La Chiesa è in debito, verso l’umanità di questo tempo, della parola del Vangelo, della grazia dei sacramenti e della profezia. Ma cosa significa questa indicazione sottolineata dall’Arcivescovo nell’omelia della Messa Crismale? A spiegarlo è monsignor Paolo Martinelli, vescovo ausiliare e vicario episcopale per la Vita consacrata maschile, gli Istituti secolari e le nuove forme di consacrazione.
Perché la parola profezia?
Anzitutto occorre dire che la profezia è una dimensione fondamentale del popolo di Dio. Quel popolo che sorge dal mistero pasquale, dalla morte e dalla risurrezione di Cristo, è di per sé profetico. Quindi, essere “in debito” della profezia vuol dire vivere fino in fondo, nei confronti della Chiesa e del mondo, quanto lo Spirito Santo suscita sempre all’interno della Chiesa. Inoltre, l’Arcivescovo ha evidenziato anche una declinazione particolarmente felice di questa profezia: la dimensione della comunione, di un rapporto nuovo, bello, positivo tra le persone.
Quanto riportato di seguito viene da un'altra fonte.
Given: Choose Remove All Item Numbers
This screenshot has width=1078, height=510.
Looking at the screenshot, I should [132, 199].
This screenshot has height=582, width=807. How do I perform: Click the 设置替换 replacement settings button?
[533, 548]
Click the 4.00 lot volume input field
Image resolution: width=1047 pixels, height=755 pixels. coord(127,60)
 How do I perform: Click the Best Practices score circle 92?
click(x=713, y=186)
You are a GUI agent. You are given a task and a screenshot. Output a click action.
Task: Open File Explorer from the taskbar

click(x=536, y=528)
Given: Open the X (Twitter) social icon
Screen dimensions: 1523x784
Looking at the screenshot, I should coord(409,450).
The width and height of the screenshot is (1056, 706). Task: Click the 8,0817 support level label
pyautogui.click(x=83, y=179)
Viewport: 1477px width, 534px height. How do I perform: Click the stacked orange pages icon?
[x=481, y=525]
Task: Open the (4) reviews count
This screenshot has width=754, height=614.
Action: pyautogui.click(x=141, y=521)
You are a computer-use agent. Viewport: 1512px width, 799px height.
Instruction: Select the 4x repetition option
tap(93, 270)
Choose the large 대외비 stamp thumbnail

Una profezia che, oggi, si configura come un’urgenza sentita dai fedeli e da chi non crede. In questo senso, l’appello di monsignor Mario Delpini coinvolge tutti?
È vero: è una profezia di cui si sente tanto la necessità. Infatti, si dice apertamente che siamo in debito nei confronti della società e del mondo. Davvero la Chiesa, a partire dal dono di Cristo, del suo Corpo e del suo Sangue, è abilitata a essere un soggetto di comunione che promuove, a sua volta, comunione con tutti gli altri soggetti.
In tale logica, la comunità cristiana e, prima di tutti, coloro che sono chiamati al servizio della Chiesa, possono essere considerati un concreto segno profetico portando nell’odierna incomunicabilità «l’intesa, il perdono, la condivisione premurosa, l’attenzione reciproca, la benevolenza, la stima», per usare le parole dell’Arcivescovo?
La comunione è una grande alternativa all’individualismo con cui spesso le persone si concepiscono e si trattano vicendevolmente. Ma, d’altra parte, la comunione è anche uno strumento di formidabile promozione umana contro l’omologazione e l’appiattimento delle differenze.
Nell’omelia c’è anche un riferimento al paragrafo 12 della Costituzione conciliare Lumen gentium. proprio a proposito dei diversi carismi chiamati al compito dell’edificazione comune…
Mi ha colpito l’idea che la profezia sia opera dello Spirito all’interno del popolo di Dio. Due le dimensioni – entrambe molto belle – che sottolineerei. Innanzitutto, il popolo è profetico perché ha il senso della fede: quindi, non solo i sacerdoti, ma i fedeli tutti in forza del Battesimo. Ciò significa che questa sensibilità un poco “sovrannaturale” fa capire al popolo di Dio se una cosa corrisponde al Vangelo o no. Non solo, perché un simile senso della fede è anche quell’istinto spirituale che permette di comprendere come muoversi nelle situazioni nuove. Dunque, possiamo dire che lo Spirito della profezia è appunto il “senso” che ci permette di cogliere il nuovo. C’è, poi, la dimensione dei carismi: lo Spirito Santo rende il popolo profetico attraverso tutti i carismi, condivisi e personali, perché esso, in ogni tempo, sia capace di vivere all’altezza della sua missione.